* _AIM OF THE TASK_: Lines from the records below that contain the word "computer" are to be copied out.

** Opening GIVEN ENTRIES block **

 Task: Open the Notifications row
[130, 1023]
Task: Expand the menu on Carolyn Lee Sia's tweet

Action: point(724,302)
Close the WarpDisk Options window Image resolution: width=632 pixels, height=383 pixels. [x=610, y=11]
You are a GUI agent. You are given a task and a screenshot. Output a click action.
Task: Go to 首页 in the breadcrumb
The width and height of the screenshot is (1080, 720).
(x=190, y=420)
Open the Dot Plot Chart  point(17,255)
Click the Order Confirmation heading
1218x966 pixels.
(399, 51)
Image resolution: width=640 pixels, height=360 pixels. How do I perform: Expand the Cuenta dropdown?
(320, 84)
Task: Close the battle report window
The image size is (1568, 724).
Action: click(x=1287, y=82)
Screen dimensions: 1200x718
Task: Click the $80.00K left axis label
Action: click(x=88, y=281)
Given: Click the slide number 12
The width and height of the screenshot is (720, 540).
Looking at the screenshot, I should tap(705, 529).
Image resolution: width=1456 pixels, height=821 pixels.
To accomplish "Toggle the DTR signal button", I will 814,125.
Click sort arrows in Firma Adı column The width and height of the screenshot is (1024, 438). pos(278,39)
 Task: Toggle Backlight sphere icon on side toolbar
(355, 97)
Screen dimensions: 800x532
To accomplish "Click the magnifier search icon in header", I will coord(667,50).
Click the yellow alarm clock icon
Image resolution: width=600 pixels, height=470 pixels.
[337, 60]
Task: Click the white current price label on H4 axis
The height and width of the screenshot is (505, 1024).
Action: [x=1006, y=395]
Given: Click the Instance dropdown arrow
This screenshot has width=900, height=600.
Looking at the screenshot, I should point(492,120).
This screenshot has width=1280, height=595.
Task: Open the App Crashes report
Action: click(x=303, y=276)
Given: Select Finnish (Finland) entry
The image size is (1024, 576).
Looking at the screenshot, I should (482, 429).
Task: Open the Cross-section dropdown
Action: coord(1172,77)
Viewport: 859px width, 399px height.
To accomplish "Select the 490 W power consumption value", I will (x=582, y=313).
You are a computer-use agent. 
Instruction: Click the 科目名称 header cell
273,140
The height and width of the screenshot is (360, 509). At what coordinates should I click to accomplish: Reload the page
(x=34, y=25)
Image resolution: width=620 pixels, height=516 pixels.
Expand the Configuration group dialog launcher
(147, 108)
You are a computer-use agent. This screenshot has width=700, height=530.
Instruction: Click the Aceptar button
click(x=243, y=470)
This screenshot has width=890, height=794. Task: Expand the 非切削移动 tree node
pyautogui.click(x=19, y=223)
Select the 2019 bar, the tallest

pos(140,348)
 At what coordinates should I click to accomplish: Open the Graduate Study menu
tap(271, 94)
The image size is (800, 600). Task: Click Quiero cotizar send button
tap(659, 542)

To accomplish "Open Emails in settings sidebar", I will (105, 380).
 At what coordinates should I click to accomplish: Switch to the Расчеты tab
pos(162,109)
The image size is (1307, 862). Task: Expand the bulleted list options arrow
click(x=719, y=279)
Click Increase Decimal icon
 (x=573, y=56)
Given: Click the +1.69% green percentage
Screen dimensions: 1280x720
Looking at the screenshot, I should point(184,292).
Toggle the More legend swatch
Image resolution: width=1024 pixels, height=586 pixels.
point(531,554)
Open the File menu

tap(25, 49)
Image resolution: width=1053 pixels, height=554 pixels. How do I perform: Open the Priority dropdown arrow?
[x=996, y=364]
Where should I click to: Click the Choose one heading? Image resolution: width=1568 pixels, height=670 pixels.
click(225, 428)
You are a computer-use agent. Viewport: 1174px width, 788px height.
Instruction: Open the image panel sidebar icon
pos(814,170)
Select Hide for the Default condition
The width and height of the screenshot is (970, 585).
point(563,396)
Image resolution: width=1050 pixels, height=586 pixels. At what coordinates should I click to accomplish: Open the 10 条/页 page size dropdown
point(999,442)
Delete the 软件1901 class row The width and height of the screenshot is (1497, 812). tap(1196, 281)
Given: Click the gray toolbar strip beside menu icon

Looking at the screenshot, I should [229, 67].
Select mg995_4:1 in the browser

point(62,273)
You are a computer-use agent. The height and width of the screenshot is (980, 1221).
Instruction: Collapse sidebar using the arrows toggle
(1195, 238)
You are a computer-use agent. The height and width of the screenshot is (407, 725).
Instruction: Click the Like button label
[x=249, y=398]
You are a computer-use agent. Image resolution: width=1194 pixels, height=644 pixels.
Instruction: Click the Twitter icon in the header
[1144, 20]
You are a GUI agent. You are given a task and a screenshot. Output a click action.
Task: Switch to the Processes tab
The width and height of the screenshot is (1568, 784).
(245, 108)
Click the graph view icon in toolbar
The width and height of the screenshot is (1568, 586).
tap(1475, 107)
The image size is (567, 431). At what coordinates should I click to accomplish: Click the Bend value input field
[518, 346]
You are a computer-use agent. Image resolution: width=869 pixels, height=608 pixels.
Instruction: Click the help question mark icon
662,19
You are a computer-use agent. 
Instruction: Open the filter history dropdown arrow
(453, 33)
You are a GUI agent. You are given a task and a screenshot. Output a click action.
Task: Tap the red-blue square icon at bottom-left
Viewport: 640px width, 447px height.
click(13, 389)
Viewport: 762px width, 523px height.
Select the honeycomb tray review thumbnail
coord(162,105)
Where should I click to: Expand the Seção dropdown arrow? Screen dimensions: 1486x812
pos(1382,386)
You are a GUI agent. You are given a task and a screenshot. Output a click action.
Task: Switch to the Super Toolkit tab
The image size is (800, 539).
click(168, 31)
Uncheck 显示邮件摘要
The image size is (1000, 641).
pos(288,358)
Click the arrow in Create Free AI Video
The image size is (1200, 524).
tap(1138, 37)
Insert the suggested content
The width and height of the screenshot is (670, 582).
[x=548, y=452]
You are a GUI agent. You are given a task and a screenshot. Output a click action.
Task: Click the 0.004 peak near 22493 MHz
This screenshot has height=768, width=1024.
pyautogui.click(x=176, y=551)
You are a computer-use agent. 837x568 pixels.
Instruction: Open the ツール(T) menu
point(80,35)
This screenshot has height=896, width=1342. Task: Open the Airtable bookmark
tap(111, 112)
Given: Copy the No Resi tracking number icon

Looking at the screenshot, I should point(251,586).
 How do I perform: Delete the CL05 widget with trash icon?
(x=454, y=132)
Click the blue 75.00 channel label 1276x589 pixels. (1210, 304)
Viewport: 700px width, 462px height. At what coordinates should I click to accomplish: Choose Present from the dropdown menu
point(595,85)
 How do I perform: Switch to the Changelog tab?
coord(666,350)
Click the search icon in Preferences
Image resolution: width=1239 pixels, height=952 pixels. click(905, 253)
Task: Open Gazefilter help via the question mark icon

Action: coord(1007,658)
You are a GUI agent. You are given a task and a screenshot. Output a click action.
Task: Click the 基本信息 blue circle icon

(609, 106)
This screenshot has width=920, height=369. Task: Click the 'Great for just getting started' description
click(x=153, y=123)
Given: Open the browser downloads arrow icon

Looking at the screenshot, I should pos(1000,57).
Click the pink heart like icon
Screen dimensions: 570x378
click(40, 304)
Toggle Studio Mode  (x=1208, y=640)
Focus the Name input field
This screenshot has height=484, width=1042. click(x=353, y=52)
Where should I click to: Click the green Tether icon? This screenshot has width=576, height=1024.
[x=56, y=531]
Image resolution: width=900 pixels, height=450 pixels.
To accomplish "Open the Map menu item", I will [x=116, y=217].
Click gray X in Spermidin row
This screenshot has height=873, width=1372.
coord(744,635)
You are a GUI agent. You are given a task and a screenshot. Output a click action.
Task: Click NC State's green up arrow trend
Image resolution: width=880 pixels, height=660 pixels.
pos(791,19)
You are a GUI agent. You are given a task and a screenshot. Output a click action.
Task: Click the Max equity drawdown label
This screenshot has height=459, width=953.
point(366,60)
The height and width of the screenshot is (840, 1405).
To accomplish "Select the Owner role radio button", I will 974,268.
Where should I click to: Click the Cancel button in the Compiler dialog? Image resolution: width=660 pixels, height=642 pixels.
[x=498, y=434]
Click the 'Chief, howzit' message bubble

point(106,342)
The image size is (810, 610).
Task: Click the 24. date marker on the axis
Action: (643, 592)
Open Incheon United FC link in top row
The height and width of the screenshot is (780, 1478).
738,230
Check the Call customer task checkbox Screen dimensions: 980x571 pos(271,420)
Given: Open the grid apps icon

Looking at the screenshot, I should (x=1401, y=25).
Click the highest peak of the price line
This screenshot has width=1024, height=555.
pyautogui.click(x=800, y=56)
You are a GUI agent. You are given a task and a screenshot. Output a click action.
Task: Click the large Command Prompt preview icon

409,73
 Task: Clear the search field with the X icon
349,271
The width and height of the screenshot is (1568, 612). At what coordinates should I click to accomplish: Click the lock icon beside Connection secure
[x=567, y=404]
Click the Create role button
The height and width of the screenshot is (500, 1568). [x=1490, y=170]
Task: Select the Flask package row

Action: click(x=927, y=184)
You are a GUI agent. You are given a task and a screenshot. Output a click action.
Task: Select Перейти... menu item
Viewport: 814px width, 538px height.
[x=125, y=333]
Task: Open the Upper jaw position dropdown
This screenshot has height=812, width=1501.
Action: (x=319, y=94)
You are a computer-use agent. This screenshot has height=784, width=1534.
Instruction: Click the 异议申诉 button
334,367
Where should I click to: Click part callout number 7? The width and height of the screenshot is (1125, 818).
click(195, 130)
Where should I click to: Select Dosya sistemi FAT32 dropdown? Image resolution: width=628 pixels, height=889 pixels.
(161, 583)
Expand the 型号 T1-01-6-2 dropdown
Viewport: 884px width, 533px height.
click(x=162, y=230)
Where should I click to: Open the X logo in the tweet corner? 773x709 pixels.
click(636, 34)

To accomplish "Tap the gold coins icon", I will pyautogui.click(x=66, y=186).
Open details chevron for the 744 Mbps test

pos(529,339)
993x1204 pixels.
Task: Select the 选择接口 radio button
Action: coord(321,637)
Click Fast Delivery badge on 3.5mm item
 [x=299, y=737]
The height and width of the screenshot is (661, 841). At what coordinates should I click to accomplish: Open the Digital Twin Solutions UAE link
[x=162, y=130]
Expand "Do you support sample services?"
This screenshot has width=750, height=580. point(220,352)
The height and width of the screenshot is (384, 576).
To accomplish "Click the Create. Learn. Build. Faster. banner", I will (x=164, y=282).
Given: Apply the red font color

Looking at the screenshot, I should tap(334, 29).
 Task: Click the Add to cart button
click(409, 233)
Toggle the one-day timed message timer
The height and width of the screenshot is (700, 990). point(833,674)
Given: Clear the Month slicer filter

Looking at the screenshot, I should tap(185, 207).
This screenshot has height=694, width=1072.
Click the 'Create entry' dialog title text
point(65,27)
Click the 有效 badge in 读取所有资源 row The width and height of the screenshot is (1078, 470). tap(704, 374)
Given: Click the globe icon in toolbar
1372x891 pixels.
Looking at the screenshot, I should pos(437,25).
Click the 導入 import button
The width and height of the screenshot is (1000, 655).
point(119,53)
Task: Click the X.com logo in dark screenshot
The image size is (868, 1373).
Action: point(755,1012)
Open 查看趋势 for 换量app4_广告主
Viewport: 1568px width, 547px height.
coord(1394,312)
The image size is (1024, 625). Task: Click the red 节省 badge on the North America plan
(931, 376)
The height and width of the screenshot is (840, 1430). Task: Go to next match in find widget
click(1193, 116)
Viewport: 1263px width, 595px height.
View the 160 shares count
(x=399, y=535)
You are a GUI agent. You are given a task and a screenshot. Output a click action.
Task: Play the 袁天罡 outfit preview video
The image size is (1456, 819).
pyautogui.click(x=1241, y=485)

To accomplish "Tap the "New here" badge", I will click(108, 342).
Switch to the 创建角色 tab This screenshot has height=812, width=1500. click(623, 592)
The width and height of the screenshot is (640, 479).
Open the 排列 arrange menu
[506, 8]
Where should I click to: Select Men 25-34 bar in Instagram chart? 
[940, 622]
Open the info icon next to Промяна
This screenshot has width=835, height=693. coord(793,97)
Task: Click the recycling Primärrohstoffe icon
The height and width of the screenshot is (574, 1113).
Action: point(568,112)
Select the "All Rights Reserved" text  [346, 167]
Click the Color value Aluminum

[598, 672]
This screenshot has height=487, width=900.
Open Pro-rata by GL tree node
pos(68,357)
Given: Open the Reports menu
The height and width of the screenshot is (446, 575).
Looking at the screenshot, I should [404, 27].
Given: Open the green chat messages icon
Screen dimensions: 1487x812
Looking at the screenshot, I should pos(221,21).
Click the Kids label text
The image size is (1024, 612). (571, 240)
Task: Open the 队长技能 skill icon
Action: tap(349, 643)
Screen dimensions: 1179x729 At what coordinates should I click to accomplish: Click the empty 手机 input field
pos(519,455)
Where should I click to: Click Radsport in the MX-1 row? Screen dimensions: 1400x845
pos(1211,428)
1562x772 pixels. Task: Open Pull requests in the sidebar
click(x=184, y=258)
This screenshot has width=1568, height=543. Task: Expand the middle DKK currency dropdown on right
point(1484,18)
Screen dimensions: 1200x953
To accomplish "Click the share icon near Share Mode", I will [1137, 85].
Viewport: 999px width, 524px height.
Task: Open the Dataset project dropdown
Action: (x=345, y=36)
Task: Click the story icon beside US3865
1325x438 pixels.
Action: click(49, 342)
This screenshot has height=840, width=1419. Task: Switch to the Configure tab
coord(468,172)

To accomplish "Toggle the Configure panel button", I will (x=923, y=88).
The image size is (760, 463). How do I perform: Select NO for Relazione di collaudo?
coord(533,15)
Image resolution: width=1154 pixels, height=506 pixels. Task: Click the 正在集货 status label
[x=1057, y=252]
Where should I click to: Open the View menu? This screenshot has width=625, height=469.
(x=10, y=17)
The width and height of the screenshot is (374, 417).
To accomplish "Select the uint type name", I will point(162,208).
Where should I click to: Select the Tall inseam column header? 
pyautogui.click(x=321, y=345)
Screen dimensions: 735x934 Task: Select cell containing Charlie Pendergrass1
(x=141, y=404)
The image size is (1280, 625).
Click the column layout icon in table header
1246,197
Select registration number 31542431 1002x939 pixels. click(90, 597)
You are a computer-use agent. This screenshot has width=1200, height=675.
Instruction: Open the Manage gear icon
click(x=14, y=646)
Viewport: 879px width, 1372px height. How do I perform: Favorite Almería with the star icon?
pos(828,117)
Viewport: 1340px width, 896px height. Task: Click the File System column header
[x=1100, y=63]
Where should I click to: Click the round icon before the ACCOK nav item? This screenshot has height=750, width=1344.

** Closing GIVEN ENTRIES block **

* _SOLUTION_:
You are a computer-use agent. 
You are a computer-use agent. This screenshot has width=700, height=530.
You are a computer-use agent. Viewport: 1174px width, 788px height.
You are a computer-use agent. The height and width of the screenshot is (980, 1221).
You are a computer-use agent. The height and width of the screenshot is (407, 725).
You are a computer-use agent. Image resolution: width=1194 pixels, height=644 pixels.
You are a computer-use agent. Image resolution: width=869 pixels, height=608 pixels.
You are a computer-use agent. 
You are a computer-use agent. 837x568 pixels.
You are a computer-use agent. This screenshot has height=784, width=1534.
You are a computer-use agent. This screenshot has width=1200, height=675.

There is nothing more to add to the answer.